Teachers become students as they load their instructional toolbox

Two teachers are shown in the foreground participating in a Kagan structure.

While students are enjoying the first day of their winter and Christmas break, teachers that are new to Knox County Public Schools are busy loading their instructional toolbox.

It may not sound like the type of Christmas present or fun that one would wish for, but for these teachers, it is a gift that they can take into their classrooms this January.  Kagan structures may not be a new phrase to most students, but simply put, it is a set of high-yield methods to get students to take control of their learning through cooperative, or shared, learning activities.

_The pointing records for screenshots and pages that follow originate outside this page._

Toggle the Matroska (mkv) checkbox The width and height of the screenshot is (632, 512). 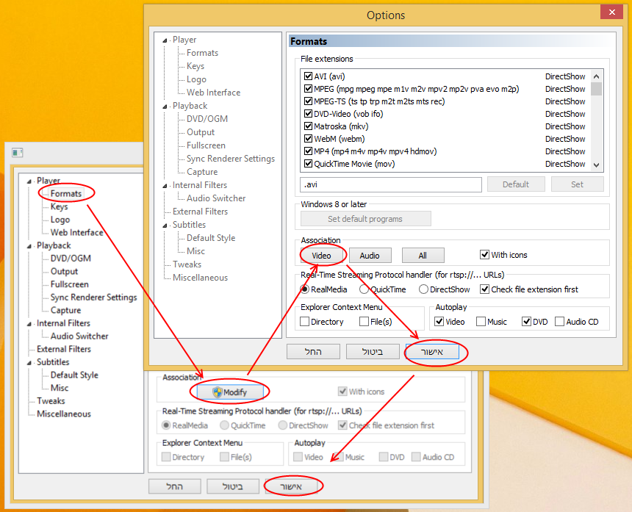point(309,126)
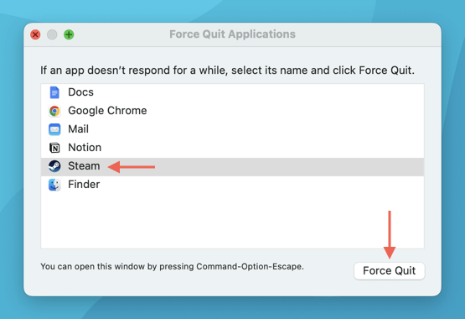
Task: Select the Mail entry
Action: pyautogui.click(x=232, y=129)
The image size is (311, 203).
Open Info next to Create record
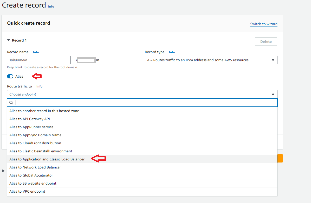(51, 6)
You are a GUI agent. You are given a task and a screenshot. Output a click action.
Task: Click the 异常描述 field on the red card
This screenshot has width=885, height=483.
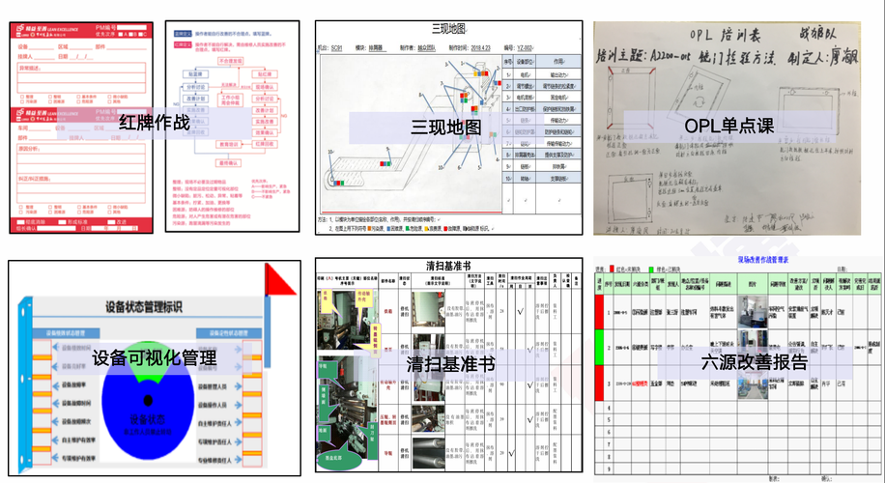(x=77, y=80)
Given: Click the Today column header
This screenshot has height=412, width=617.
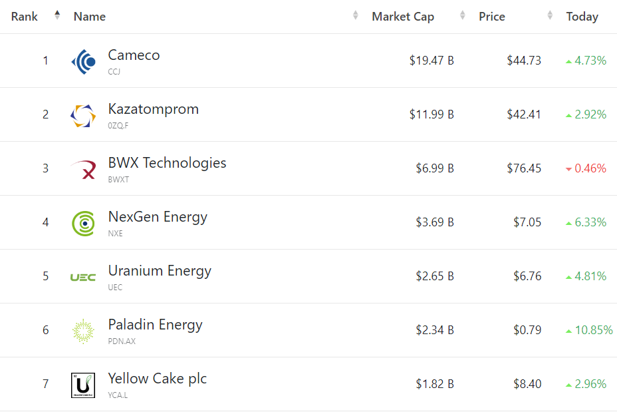Looking at the screenshot, I should (582, 17).
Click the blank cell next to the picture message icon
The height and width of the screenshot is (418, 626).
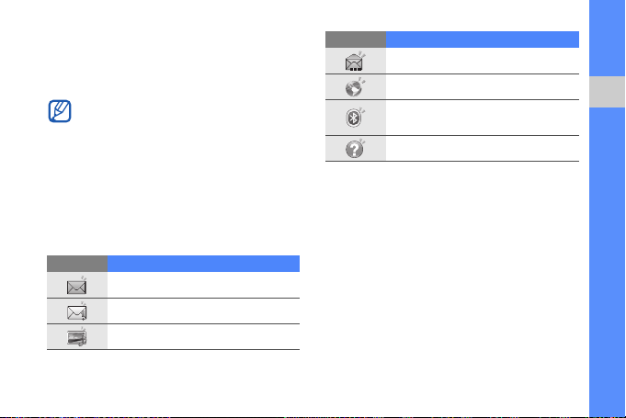click(x=203, y=336)
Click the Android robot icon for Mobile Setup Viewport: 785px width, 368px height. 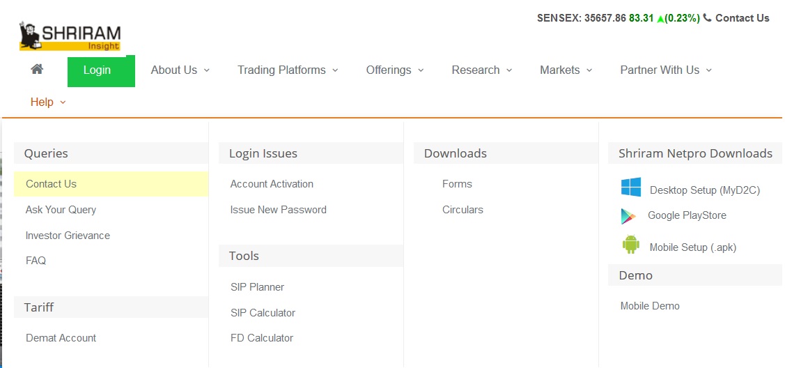pos(631,245)
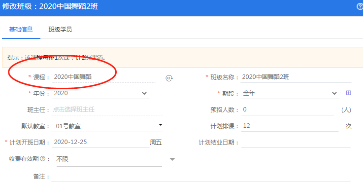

The two-day event is being held for both elementary and middle/high school teachers.  Each training is tailored to the grade level audience, but the structures (or activities) remain the same.  During the training, the teachers take on the role of a student so that they understand firsthand how the structure should work.  The Kagan facilitator walks the student-teachers through each step to ensure that they implement it correctly when they return to their classroom.

From round-robin to inside out, each structure is designed to get all students involved.  In the writing round-robin for example, students take turns sharing responses in a small group.  They record each response on their own paper.

Superintendent Jeremy Ledford explains that consistency throughout the district is one of the steps that will yield student success.  Recently the district aligned its curriculum so that students in elementary grade levels would be taught the same content at the same time, so if a student moves from one school to another, there is not a huge gap of lost instruction.

The same holds true for Kagan strategies, Stacy Imel, director of professional learning, shared.  Imel feels that once students become familiar with the different Kagan structures, they can easily begin them when the teacher says the name of the particular one that will be used in class.  From elementary to high school, the structures remain the same.